Sabotage auf Stromnetz: Bekennerschreiben tauchen auf
Wichtige Fakten
- • Mehrere Umspannwerke in NRW und Brandenburg Ziel von Sabotage. (13 Wörter)
- • Bekennerschreiben eines Mannes aus NRW als authentisch eingestuft. (11 Wörter)
- • Polizei durchsuchte Wohnung des Verdächtigen, Fahndung läuft. (10 Wörter)

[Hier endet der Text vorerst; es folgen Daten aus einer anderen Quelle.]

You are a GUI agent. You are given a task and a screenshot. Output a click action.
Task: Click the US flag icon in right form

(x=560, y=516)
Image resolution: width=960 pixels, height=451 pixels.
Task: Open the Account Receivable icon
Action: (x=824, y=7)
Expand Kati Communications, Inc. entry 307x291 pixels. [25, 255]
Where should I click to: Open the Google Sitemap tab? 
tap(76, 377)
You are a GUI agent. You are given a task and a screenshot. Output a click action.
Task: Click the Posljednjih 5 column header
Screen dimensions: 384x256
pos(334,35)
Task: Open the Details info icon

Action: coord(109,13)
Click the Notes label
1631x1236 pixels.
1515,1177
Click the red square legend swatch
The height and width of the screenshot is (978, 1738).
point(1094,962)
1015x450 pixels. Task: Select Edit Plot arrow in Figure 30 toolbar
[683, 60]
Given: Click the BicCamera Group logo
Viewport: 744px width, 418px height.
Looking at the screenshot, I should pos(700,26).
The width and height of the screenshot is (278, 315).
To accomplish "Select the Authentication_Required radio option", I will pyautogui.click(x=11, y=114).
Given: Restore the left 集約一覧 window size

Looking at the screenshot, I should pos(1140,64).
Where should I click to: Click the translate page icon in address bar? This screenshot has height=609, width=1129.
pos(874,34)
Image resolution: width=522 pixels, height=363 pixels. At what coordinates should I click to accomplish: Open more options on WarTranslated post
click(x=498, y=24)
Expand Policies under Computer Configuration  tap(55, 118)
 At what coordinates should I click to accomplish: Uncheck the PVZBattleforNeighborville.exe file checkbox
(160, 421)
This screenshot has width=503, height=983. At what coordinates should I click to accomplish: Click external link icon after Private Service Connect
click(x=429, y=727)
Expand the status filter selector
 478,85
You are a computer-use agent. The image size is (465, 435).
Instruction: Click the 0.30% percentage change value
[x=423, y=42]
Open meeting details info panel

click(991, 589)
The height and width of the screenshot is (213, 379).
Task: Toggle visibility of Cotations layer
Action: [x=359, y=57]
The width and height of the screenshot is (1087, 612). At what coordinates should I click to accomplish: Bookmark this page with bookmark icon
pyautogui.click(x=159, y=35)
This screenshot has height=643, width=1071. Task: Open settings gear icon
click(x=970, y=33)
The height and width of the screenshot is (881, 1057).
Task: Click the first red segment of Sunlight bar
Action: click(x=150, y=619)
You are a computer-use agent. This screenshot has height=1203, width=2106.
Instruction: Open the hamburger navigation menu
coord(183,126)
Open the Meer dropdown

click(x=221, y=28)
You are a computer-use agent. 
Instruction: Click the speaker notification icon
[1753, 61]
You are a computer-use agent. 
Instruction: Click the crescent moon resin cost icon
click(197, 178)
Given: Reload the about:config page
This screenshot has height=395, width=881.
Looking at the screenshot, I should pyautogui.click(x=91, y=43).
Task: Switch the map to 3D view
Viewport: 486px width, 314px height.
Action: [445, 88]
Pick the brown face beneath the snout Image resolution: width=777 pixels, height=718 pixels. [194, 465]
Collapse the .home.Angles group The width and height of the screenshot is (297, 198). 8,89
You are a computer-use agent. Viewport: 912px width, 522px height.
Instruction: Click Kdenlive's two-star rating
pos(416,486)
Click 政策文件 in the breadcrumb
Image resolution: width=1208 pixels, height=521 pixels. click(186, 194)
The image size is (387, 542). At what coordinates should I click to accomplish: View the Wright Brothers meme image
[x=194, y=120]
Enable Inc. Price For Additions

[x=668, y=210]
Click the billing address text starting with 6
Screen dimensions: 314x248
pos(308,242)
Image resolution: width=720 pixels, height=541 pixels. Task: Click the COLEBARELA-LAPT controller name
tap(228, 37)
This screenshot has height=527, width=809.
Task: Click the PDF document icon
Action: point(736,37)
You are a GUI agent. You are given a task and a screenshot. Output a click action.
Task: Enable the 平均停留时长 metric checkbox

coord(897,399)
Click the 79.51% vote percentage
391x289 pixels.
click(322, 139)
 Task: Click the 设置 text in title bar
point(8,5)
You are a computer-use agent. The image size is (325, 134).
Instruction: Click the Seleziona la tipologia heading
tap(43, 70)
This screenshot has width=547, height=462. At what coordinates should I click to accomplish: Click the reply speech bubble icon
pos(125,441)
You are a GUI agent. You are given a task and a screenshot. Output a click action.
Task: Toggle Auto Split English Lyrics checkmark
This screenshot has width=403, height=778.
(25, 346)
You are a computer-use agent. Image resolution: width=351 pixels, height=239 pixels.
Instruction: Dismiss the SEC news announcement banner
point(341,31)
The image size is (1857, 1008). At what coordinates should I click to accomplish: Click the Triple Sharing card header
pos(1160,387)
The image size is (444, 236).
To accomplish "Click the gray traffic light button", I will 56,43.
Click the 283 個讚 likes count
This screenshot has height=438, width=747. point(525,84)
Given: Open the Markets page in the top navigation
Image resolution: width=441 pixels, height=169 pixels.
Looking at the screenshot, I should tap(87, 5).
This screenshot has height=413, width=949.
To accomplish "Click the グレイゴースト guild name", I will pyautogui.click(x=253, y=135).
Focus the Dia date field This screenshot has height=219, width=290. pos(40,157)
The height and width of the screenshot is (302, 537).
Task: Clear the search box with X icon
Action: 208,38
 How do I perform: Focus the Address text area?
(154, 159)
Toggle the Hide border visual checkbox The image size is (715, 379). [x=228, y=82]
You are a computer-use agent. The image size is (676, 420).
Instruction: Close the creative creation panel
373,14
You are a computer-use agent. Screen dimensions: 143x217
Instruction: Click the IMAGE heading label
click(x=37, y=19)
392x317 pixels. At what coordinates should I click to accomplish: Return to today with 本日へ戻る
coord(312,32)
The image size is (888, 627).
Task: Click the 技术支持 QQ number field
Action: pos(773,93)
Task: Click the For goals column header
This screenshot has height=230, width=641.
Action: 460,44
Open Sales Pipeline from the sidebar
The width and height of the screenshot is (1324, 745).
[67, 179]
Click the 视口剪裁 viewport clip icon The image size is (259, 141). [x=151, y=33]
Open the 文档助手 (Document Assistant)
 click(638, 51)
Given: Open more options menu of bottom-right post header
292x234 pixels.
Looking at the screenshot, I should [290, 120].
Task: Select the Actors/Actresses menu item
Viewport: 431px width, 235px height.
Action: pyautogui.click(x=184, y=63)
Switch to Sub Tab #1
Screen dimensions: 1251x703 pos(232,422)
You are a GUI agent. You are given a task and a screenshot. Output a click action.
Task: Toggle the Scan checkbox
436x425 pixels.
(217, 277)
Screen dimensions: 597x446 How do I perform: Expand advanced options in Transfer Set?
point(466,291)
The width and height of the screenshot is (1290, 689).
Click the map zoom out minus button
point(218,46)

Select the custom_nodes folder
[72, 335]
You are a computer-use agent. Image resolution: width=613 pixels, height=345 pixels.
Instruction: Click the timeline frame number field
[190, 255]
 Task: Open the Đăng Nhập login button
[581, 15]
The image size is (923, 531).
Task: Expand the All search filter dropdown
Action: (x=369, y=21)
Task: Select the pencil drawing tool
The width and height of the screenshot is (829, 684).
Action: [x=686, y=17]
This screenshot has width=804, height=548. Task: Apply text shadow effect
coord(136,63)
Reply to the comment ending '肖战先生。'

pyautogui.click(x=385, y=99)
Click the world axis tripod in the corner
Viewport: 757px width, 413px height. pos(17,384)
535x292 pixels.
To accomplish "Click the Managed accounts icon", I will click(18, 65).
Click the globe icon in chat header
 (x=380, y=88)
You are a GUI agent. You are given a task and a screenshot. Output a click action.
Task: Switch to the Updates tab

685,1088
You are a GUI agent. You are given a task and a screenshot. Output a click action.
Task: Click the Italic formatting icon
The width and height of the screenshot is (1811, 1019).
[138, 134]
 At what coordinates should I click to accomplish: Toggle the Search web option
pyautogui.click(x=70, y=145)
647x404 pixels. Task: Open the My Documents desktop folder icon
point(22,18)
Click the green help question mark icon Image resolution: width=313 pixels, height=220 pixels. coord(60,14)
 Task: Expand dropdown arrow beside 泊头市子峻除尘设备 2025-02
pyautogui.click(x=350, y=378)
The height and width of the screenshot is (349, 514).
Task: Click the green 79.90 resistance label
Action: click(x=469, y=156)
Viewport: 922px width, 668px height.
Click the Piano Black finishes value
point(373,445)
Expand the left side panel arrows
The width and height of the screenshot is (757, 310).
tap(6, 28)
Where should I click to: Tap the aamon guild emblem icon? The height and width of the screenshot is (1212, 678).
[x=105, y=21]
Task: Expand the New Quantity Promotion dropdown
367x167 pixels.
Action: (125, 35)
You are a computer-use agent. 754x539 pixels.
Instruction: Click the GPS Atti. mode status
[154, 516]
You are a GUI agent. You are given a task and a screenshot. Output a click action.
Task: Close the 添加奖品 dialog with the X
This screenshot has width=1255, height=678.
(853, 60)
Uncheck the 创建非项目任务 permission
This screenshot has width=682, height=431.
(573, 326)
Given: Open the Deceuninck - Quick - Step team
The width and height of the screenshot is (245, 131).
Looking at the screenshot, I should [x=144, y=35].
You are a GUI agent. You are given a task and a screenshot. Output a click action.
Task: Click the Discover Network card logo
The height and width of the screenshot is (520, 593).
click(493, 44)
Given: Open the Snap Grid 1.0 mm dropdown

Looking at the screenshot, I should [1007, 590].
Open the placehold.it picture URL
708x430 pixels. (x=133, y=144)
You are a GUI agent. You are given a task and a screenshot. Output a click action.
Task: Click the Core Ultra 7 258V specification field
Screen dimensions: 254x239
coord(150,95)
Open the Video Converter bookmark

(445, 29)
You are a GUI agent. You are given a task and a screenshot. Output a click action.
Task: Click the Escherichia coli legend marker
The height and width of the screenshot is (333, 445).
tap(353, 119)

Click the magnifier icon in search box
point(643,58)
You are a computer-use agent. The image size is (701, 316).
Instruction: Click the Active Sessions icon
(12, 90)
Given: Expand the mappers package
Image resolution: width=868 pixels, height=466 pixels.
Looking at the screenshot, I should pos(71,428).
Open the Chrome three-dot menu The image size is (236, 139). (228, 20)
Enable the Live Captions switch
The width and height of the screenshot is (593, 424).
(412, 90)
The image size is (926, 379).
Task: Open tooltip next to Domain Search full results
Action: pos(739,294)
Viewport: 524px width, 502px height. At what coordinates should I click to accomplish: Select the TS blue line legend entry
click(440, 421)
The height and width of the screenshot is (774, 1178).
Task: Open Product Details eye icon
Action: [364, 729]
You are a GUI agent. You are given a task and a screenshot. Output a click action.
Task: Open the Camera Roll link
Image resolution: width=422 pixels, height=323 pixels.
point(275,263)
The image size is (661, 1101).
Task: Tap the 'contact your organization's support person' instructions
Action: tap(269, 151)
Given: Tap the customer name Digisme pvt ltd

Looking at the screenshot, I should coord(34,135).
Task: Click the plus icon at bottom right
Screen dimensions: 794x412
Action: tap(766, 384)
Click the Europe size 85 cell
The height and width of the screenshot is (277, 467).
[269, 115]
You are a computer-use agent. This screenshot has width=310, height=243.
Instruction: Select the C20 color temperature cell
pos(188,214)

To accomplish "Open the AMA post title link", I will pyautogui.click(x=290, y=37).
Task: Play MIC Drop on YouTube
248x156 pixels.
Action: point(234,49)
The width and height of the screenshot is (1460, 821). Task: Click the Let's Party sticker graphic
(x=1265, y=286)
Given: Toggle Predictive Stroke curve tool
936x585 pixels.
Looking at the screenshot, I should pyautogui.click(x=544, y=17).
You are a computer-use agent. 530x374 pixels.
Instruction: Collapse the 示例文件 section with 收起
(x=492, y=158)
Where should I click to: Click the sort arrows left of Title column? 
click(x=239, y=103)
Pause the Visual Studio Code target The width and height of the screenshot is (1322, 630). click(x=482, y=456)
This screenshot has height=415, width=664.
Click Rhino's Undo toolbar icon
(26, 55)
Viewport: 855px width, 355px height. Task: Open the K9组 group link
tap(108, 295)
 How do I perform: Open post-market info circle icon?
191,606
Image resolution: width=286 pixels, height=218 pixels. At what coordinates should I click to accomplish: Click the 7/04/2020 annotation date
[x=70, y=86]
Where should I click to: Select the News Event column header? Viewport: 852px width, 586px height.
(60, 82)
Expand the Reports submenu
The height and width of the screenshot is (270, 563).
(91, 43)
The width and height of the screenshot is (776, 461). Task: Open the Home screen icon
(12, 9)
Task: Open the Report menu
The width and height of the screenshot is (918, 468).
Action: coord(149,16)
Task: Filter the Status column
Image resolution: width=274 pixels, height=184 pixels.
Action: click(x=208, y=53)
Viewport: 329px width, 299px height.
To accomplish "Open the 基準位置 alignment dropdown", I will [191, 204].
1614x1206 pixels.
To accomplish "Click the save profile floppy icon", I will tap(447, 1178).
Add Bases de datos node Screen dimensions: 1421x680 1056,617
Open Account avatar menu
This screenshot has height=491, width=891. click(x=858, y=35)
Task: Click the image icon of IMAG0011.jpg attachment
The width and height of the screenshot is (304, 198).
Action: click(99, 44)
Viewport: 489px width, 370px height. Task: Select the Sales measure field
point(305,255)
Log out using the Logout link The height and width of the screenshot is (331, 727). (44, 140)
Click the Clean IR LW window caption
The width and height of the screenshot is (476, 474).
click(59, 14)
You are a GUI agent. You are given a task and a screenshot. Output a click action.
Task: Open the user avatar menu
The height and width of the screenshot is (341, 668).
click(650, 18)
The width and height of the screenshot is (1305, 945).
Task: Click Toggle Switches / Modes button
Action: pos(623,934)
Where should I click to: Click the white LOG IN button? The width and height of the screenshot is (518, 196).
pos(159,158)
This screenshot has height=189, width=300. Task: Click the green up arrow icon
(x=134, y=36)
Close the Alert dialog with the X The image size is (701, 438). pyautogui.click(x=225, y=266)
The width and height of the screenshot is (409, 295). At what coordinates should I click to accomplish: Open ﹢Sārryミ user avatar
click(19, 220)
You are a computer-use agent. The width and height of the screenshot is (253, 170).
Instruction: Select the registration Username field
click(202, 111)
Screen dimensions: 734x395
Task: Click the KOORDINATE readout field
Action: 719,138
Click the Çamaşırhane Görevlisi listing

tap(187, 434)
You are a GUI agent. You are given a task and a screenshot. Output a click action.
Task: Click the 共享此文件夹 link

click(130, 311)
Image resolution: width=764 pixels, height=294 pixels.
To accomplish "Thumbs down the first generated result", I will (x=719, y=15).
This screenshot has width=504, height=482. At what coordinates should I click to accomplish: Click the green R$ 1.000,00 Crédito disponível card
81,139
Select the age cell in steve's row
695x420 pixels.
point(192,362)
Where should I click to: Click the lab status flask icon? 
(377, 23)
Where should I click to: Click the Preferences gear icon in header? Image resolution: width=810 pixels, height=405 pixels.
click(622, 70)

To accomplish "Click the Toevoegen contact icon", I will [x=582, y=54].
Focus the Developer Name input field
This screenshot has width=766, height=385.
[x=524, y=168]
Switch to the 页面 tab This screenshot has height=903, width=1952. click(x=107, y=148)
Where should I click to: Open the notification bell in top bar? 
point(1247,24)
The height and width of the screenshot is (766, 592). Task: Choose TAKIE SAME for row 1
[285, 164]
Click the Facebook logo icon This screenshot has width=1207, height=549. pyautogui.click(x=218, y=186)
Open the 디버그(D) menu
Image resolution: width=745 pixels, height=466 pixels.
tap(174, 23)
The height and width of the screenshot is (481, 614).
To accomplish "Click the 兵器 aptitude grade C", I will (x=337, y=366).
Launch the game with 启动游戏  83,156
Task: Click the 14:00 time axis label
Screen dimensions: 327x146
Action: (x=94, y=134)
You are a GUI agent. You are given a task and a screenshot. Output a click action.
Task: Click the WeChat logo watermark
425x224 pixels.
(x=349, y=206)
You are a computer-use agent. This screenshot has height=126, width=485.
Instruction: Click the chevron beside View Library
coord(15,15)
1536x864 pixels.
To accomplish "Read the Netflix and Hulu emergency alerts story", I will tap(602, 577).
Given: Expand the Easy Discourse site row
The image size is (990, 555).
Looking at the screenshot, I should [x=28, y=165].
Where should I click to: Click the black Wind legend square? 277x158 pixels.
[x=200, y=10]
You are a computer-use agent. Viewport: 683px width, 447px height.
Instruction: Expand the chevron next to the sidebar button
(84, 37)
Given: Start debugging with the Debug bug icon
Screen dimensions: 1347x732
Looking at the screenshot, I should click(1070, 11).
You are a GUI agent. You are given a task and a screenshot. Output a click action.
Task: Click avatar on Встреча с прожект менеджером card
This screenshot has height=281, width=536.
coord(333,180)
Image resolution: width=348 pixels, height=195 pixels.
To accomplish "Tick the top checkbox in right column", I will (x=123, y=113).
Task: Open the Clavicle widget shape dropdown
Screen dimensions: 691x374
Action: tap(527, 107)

- • KRITIS-Dachgesetz in Kraft, aber Verordnung fehlt noch. (10 Wörter)
- • Kritiker fordern klarere Vorgaben und Befugnisse für Schutz. (11 Wörter)
Weitere Sabotageversuche auch in anderen Regionen
Nach dem Fund einer verdächtigen Abschussvorrichtung an einem Umspannwerk in Dormagen geht die Polizei von einem weiteren Sabotageversuch auf die Energieversorgung aus. Ziel sei es gewesen, mutwillig einen Kurzschluss herbeizuführen und Schaden anzurichten. Auch bei Aachen und im niedersächsischen Ganderkesee rückte die Polizei aus, konnte aber keine Einwirkungen feststellen.
Polizei hält Bekennerschreiben
Die Behörden haben ein Bekennerschreiben eines Mannes aus NRW erhalten, in dem er sich zu den Anschlägen bekennt. Das ARD-Hauptstadtstudio berichtet, dass die Ermittler das Schreiben als authentisch einstufen, da es viel Täterwissen offenbare. Der Mann ist deutscher Staatsangehöriger, wohnhaft in Gevelsberg, und wird nun per Haftbefehl gesucht.
Schutz kritischer Infrastruktur umstritten
Die jüngsten Ereignisse haben die Anfälligkeit kritischer Infrastruktur gezeigt. Laut BKA-Lagebild gab es in diesem Jahr bereits über 160 Sabotageverdachtsfälle. Das neue KRITIS-Dachgesetz soll zwar mehr Schutz vorschreiben, Experten bemängeln jedoch, dass bisher nur freiwillige Maßnahmen ergriffen werden, da eine gesetzliche Verordnung noch fehlt.